Li Bao, Tong Li, Zhang Chi, Chen Panpan, Cao Long, Gao Hui, Yu ZiYa, Wang LinYuan, Yan Bin
Henan Key Laboratory of Imaging and Intelligent Processing, Information Engineering University, Zhengzhou, 450000, China.
Sci Data. 2025 Jul 1;12(1):1111. doi: 10.1038/s41597-025-05414-w.
In everyday environments, partially occluded objects are more common than fully visible ones. Despite their visual incompleteness, the human brain can reconstruct these objects to form coherent perceptual representations, a phenomenon referred to as amodal completion. However, current computer vision systems still struggle to accurately infer the hidden portions of occluded objects. While the neural mechanisms underlying amodal completion have been partially explored, existing findings often lack consistency, likely due to limited sample sizes and varied stimulus materials. To address these gaps, we introduce a novel fMRI dataset,the Occluded Image Interpretation Dataset (OIID), which captures human perception during image interpretation under different levels of occlusion. This dataset includes fMRI responses and behavioral data from 65 participants. The OIID enables researchers to identify the brain regions involved in processing occluded images and examines individual differences in functional responses. Our work contributes to a deeper understanding of how the human brain interprets incomplete visual information and offers valuable insights for advancing both theoretical research and related practical applications in amodal completion fields.

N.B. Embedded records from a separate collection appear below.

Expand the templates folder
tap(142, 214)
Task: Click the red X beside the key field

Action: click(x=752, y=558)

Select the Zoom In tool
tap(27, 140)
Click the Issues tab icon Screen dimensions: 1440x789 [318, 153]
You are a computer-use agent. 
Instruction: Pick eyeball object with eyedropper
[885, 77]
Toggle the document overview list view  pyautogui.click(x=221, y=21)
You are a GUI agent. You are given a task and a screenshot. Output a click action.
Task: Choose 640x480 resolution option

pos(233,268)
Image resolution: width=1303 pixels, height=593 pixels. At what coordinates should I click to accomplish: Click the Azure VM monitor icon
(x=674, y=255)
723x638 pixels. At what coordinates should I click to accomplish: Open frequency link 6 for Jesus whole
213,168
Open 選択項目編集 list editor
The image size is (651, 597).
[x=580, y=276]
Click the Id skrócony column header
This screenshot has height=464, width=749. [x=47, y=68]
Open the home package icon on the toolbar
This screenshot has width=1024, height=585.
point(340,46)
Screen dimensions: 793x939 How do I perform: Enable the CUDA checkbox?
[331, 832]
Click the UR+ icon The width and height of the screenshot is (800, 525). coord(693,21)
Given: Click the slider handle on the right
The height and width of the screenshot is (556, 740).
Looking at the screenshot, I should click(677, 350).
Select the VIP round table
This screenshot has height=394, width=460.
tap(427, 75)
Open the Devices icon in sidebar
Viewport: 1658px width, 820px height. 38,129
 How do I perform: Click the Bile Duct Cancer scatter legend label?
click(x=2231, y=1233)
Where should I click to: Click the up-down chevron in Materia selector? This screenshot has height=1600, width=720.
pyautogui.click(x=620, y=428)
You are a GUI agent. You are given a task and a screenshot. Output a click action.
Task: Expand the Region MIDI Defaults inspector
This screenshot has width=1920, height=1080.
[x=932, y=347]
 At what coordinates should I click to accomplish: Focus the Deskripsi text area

在日常环境中,部分遮挡的物体比完全可见的物体更为常见。尽管其视觉信息不完整,但人类大脑能够重构这些物体,形成连贯的感知表征,这一现象被称为非模态完成。然而,当前的计算机视觉系统仍难以准确推断被遮挡物体的隐藏部分。虽然非模态完成背后的神经机制已得到部分探索,但现有研究结果往往缺乏一致性,这可能是由于样本量有限和刺激材料多样所致。为填补这些空白,我们引入了一个新颖的功能磁共振成像(fMRI)数据集,即遮挡图像解释数据集(OIID),该数据集记录了不同遮挡程度下图像解释过程中的人类感知。这个数据集包含了65名参与者的fMRI反应和行为数据。OIID使研究人员能够识别参与处理遮挡图像的脑区,并研究功能反应中的个体差异。我们的工作有助于更深入地理解人类大脑如何解释不完整的视觉信息,并为推进非模态完成领域的理论研究和相关实际应用提供有价值的见解。